The Automation Framework supports all of the authentication mechanisms supported by ZAP.

Environmental Variables

ZAP supports a set of Authentication Header Environmental Variables - these will be applied by ZAP if they are defined however ZAP is run, including via the Automation Framework.

These environmental variables must be defined at the system level - if they are defined in the environment env section then they will be ignored.

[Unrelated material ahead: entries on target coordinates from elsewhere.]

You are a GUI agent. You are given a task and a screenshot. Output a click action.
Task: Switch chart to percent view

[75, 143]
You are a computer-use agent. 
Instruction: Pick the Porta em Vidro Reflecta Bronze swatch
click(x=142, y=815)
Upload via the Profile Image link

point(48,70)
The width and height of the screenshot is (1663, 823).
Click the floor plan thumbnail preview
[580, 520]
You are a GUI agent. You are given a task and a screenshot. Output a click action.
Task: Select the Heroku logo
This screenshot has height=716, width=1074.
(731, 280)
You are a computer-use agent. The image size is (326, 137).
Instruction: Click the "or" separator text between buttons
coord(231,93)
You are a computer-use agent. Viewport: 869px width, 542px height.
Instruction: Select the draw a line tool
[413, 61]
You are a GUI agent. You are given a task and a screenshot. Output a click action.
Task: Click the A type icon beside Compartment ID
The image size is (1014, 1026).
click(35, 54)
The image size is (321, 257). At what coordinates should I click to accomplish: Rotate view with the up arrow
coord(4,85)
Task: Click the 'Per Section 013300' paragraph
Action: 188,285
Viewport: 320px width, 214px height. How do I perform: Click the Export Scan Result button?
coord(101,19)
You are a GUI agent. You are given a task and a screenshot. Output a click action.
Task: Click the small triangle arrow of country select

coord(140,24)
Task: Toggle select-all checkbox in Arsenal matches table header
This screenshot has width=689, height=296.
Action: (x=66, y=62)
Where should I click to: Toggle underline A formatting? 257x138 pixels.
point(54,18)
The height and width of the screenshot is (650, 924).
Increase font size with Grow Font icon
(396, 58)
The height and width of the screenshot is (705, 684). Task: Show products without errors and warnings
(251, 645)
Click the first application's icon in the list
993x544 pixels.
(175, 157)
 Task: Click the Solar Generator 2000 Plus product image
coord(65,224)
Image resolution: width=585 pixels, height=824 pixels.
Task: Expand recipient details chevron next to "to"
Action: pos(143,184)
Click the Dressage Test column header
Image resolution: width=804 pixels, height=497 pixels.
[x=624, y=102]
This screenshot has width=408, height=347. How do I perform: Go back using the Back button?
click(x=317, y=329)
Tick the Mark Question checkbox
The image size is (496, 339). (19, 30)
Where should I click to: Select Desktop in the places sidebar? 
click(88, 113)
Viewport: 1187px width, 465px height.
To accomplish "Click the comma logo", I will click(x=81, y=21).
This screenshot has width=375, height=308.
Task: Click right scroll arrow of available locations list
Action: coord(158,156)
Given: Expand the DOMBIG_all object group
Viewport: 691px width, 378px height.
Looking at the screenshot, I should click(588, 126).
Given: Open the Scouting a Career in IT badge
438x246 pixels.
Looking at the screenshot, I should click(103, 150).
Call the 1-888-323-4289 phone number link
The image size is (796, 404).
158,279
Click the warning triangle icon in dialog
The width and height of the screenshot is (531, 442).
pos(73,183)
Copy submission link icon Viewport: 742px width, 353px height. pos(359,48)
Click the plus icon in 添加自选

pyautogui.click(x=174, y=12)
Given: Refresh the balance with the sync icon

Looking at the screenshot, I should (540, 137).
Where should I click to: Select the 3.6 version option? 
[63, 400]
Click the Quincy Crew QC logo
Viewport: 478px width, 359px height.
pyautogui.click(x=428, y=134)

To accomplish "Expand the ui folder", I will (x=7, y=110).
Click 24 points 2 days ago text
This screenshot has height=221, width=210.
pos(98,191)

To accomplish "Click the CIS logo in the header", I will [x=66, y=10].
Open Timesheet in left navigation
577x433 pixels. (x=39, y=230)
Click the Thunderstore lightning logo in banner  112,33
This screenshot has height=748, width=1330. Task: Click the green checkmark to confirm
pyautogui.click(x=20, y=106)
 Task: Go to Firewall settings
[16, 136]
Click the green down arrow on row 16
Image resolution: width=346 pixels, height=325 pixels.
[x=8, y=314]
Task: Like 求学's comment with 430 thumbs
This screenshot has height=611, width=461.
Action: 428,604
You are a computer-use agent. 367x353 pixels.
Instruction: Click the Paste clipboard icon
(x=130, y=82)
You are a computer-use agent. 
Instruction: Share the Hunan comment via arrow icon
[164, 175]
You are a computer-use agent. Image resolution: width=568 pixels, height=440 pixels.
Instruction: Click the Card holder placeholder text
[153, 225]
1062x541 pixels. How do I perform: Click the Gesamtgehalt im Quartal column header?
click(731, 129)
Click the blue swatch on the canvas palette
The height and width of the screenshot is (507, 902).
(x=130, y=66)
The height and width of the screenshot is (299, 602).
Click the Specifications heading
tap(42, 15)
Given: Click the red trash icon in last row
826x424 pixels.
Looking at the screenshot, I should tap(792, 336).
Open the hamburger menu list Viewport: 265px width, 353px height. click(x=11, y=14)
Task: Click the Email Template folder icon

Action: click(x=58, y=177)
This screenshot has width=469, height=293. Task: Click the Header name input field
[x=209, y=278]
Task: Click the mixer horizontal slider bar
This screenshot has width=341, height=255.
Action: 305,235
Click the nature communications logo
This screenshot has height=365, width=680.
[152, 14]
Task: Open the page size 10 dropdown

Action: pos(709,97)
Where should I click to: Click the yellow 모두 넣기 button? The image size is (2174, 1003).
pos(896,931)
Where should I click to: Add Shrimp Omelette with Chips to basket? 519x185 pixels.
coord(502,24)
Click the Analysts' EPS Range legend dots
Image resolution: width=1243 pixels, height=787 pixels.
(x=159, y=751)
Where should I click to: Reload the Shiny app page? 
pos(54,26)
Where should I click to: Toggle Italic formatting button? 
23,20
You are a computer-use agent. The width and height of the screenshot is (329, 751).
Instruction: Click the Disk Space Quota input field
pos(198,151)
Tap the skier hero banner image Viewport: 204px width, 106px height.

Context Based Authentication

The Automation Framework supports the following methods of authentication supported by ZAP:

Manual (use this if you are using the Authentication Header Environmental Variable)
HTTP / NTLM
Form-based
JSON-based
Script

Authentication Statistics

ZAP maintains authentication statistics - search for ‘auth’ in the key field on the ZAP Internal Statistics website page. These are ideal to use in tests to make sure the authentication is working as you expect.

The authentication statistics are maintained for all supported authentication methods (including ‘manual’) but only if you have configured all of the authentication elements correctly.
You are strongly advised to test this via the ZAP desktop GUI.

Configuring Authentication

The recommended way to configure authentication is to do so via the ZAP desktop GUI - this gives you complete control over all aspects and allows you to test it in place.
Then you can create a new Automation Framework plan using the context(s) you have tested - the authentication elements will be correctly initialised for all aspects supported.

It is worth noting that the authentication elements cannot be edited via the Automation Framework GUI, but they will not get lost if you use the GUI as long as you do not use it to delete the contexts.

The GUI will be updated to support all of the authentication elements in due course.